Convert the data below into a numbered list, one entry per line, omitting any blank lines.

== ROWS

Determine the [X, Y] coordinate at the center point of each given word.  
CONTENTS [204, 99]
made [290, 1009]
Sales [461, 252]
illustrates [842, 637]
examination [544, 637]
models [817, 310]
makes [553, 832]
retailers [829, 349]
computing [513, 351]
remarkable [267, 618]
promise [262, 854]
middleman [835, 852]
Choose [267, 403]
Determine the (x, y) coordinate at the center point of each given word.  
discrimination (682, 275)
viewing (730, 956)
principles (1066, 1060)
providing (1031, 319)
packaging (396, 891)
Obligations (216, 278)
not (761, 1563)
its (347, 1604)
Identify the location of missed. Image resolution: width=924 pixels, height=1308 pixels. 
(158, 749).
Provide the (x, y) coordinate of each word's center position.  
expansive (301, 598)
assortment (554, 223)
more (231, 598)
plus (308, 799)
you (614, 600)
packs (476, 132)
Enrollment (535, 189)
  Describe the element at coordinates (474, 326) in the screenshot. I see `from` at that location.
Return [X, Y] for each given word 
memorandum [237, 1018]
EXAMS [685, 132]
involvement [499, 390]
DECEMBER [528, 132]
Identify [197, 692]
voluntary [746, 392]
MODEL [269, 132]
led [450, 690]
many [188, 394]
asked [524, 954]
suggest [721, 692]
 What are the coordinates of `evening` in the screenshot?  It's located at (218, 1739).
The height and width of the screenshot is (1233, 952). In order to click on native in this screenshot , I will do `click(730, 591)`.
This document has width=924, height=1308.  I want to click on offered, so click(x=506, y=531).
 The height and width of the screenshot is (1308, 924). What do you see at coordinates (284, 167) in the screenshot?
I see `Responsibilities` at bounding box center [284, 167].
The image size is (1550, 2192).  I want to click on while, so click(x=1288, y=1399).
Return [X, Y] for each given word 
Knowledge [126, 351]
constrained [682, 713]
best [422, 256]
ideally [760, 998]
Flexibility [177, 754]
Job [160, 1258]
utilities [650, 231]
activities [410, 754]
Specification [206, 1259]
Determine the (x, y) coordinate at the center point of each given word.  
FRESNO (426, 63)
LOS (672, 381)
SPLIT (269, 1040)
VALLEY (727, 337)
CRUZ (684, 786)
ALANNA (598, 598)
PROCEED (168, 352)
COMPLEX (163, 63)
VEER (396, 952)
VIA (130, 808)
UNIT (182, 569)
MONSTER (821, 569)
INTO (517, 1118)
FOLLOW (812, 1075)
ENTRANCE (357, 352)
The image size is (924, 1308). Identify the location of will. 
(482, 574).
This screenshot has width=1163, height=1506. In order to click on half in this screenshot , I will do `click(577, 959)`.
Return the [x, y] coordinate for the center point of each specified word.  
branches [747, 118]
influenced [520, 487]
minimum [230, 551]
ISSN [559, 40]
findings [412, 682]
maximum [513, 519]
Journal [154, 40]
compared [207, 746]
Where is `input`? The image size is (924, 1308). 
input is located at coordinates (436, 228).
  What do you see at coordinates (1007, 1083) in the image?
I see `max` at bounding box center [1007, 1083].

====

- OUTPUT FOR THIS EXERCISE -
1. Determine the [X, Y] coordinate at the center point of each given word.  
2. CONTENTS [204, 99]
3. made [290, 1009]
4. Sales [461, 252]
5. illustrates [842, 637]
6. examination [544, 637]
7. models [817, 310]
8. makes [553, 832]
9. retailers [829, 349]
10. computing [513, 351]
11. remarkable [267, 618]
12. promise [262, 854]
13. middleman [835, 852]
14. Choose [267, 403]
15. Determine the (x, y) coordinate at the center point of each given word.  
16. discrimination (682, 275)
17. viewing (730, 956)
18. principles (1066, 1060)
19. providing (1031, 319)
20. packaging (396, 891)
21. Obligations (216, 278)
22. not (761, 1563)
23. its (347, 1604)
24. Identify the location of missed. Image resolution: width=924 pixels, height=1308 pixels. 
25. (158, 749).
26. Provide the (x, y) coordinate of each word's center position.  
27. expansive (301, 598)
28. assortment (554, 223)
29. more (231, 598)
30. plus (308, 799)
31. you (614, 600)
32. packs (476, 132)
33. Enrollment (535, 189)
34.   Describe the element at coordinates (474, 326) in the screenshot. I see `from` at that location.
35. Return [X, Y] for each given word 
36. memorandum [237, 1018]
37. EXAMS [685, 132]
38. involvement [499, 390]
39. DECEMBER [528, 132]
40. Identify [197, 692]
41. voluntary [746, 392]
42. MODEL [269, 132]
43. led [450, 690]
44. many [188, 394]
45. asked [524, 954]
46. suggest [721, 692]
47.  What are the coordinates of `evening` in the screenshot?  It's located at (218, 1739).
48. The height and width of the screenshot is (1233, 952). In order to click on native in this screenshot , I will do `click(730, 591)`.
49. This document has width=924, height=1308.  I want to click on offered, so click(x=506, y=531).
50.  The height and width of the screenshot is (1308, 924). What do you see at coordinates (284, 167) in the screenshot?
51. I see `Responsibilities` at bounding box center [284, 167].
52. The image size is (1550, 2192).  I want to click on while, so click(x=1288, y=1399).
53. Return [X, Y] for each given word 
54. Knowledge [126, 351]
55. constrained [682, 713]
56. best [422, 256]
57. ideally [760, 998]
58. Flexibility [177, 754]
59. Job [160, 1258]
60. utilities [650, 231]
61. activities [410, 754]
62. Specification [206, 1259]
63. Determine the (x, y) coordinate at the center point of each given word.  
64. FRESNO (426, 63)
65. LOS (672, 381)
66. SPLIT (269, 1040)
67. VALLEY (727, 337)
68. CRUZ (684, 786)
69. ALANNA (598, 598)
70. PROCEED (168, 352)
71. COMPLEX (163, 63)
72. VEER (396, 952)
73. VIA (130, 808)
74. UNIT (182, 569)
75. MONSTER (821, 569)
76. INTO (517, 1118)
77. FOLLOW (812, 1075)
78. ENTRANCE (357, 352)
79. The image size is (924, 1308). Identify the location of will. 
80. (482, 574).
81. This screenshot has width=1163, height=1506. In order to click on half in this screenshot , I will do `click(577, 959)`.
82. Return the [x, y] coordinate for the center point of each specified word.  
83. branches [747, 118]
84. influenced [520, 487]
85. minimum [230, 551]
86. ISSN [559, 40]
87. findings [412, 682]
88. maximum [513, 519]
89. Journal [154, 40]
90. compared [207, 746]
91. Where is `input`? The image size is (924, 1308). 
92. input is located at coordinates (436, 228).
93.   What do you see at coordinates (1007, 1083) in the image?
94. I see `max` at bounding box center [1007, 1083].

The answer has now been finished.